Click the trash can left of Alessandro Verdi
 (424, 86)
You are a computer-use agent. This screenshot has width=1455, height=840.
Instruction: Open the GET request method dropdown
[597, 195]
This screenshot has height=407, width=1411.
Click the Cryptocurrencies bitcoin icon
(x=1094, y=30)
----------
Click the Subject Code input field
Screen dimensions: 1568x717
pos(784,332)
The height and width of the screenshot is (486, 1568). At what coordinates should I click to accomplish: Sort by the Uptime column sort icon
----------
Activity: Scan the records above for the word "height". Copy each line that has it.

Task result:
You are a computer-use agent. This screenshot has width=1455, height=840.
This screenshot has height=407, width=1411.
The height and width of the screenshot is (486, 1568). At what coordinates should I click to accomplish: Sort by the Uptime column sort icon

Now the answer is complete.